A mechanistic investigation on methotrexate-loaded chitosan-based hydrogel nanoparticles intended for CNS drug delivery: Trojan horse effect or not?

Abstract

Chitosan-based hydrogel nanoparticles provide a higher brain concentration of methotrexate (MTX) following IV administration in comparison with the drug's simple solution. The present study investigates the mechanism of this phenomenon, focusing on the possible role of P-gp. A previously developed MTX containing chitosan nanogel was fabricated and characterised. Then 48 rats were divided into four groups: two receiving nanogels and two receiving solution of MTX, while 1 of each two had received a verapamil dose 30 min before MTX. Then, rats were sacrificed in four time points in triplicate, and MTX concentration in their plasma and brains were quantified and were compared statistically.
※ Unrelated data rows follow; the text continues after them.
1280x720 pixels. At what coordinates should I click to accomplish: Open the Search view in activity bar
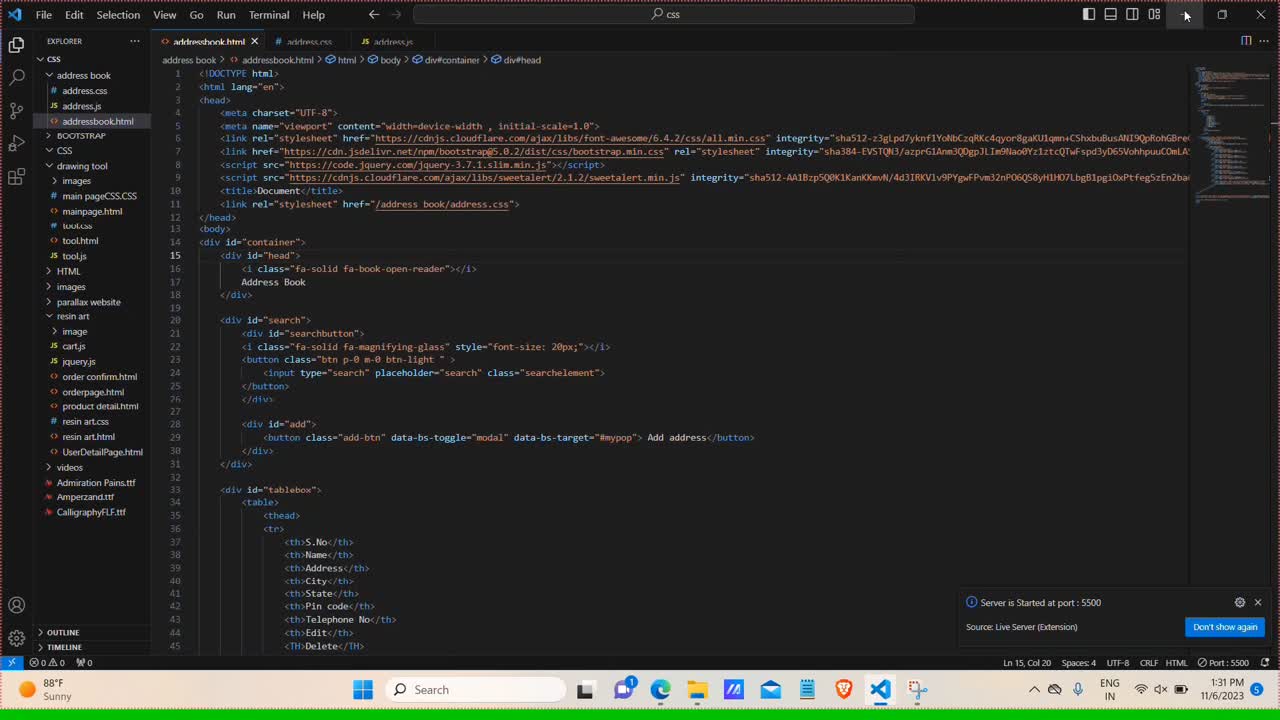pyautogui.click(x=16, y=77)
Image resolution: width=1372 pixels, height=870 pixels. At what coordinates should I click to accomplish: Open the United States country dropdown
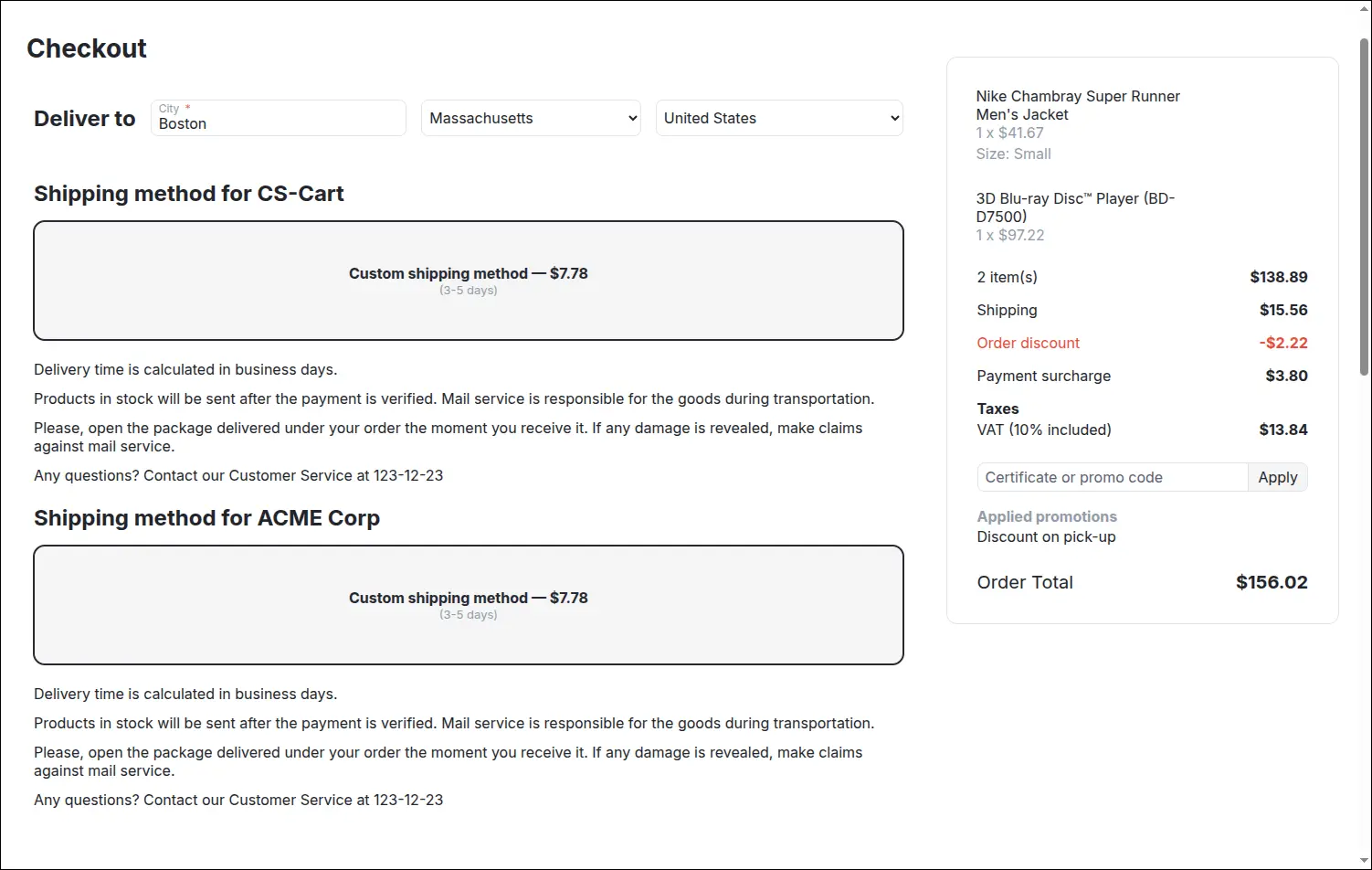click(779, 118)
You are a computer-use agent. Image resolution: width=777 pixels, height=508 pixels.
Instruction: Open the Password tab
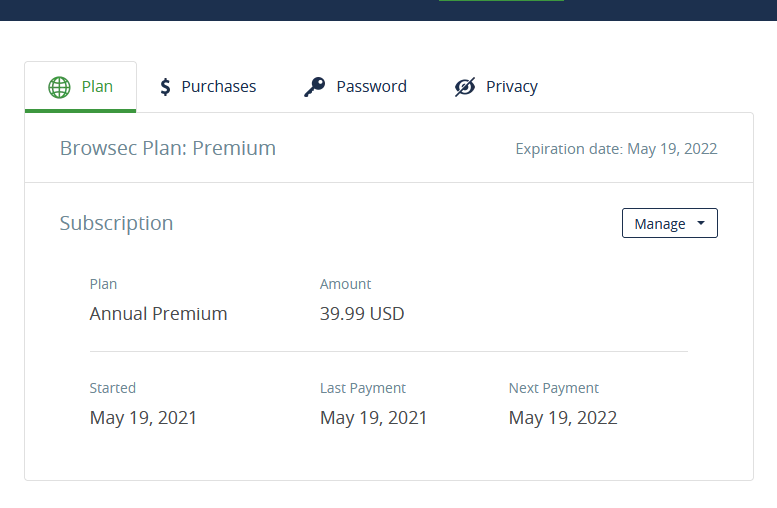click(355, 87)
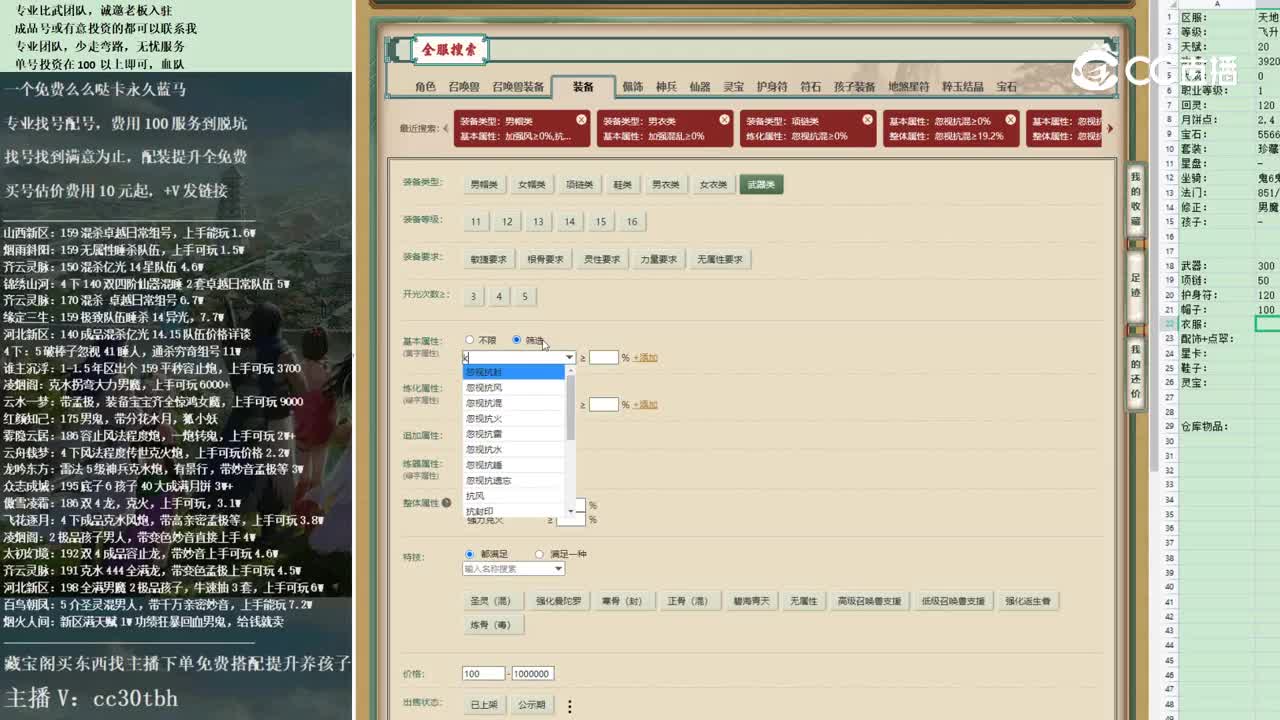Select the 武器类 equipment category
The width and height of the screenshot is (1280, 720).
[x=761, y=184]
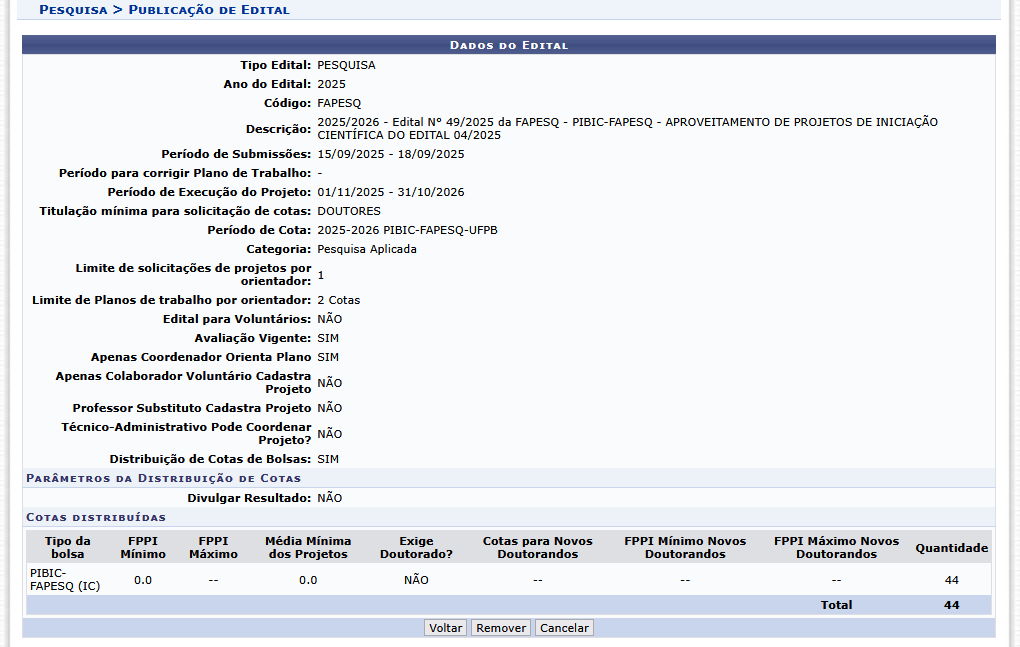Select the Parâmetros da Distribuição de Cotas heading
Image resolution: width=1020 pixels, height=647 pixels.
tap(163, 478)
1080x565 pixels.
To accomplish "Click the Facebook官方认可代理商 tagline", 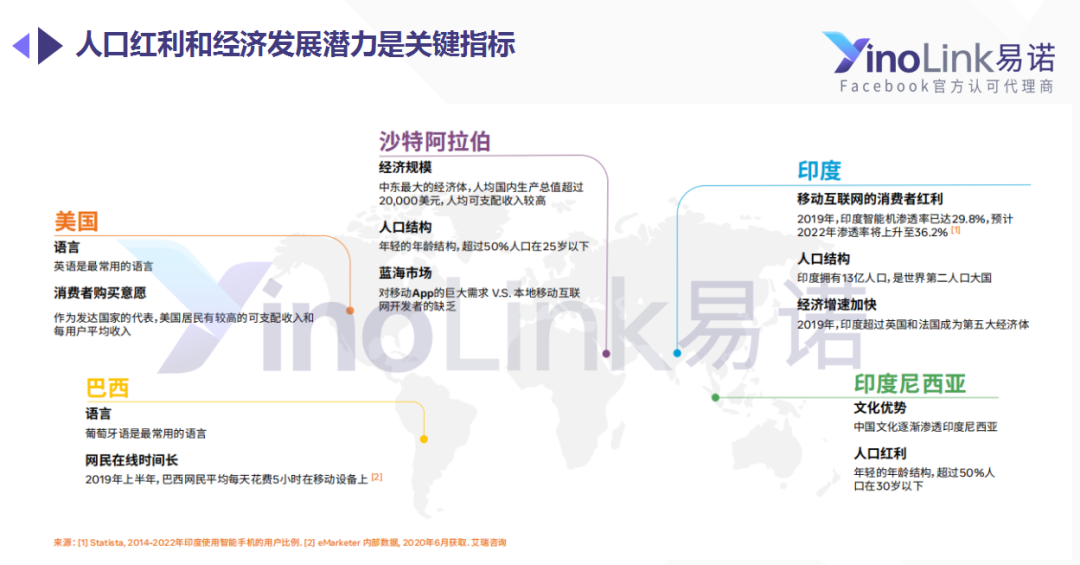I will click(946, 87).
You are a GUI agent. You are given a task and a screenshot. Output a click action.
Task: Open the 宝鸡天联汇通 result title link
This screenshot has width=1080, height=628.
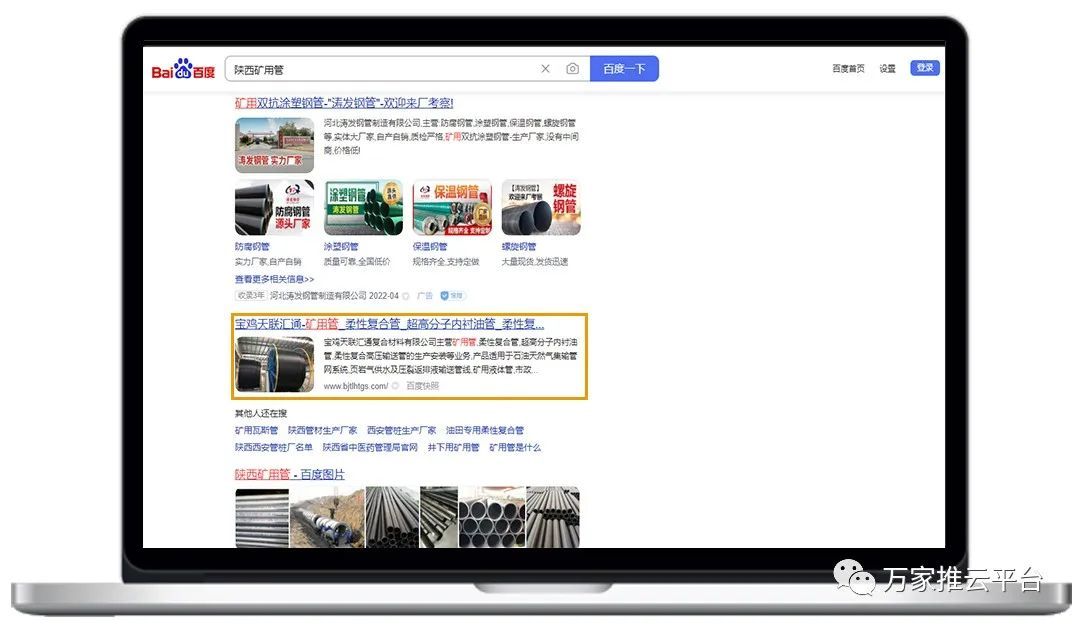[x=389, y=324]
Following IV injection, spherical nanogels with a mean diameter of <200 nm, zeta potential of 22.8 ± 6.55 mv, Loading efficiency of 72.03 ± 0.85, and loading capacity of 1.41 ± 0.02 produce a significantly higher brain concentration compared with the simple solution. Furthermore, those receiving verapamil presented a higher brain concentration. It seems that in the short term after drug administration (<1 h) nanogels facilitate MTX passage by providing a higher concentration of drug in contact with BBB, but in a more extended period nanogels pass the BBB and release their content beyond that.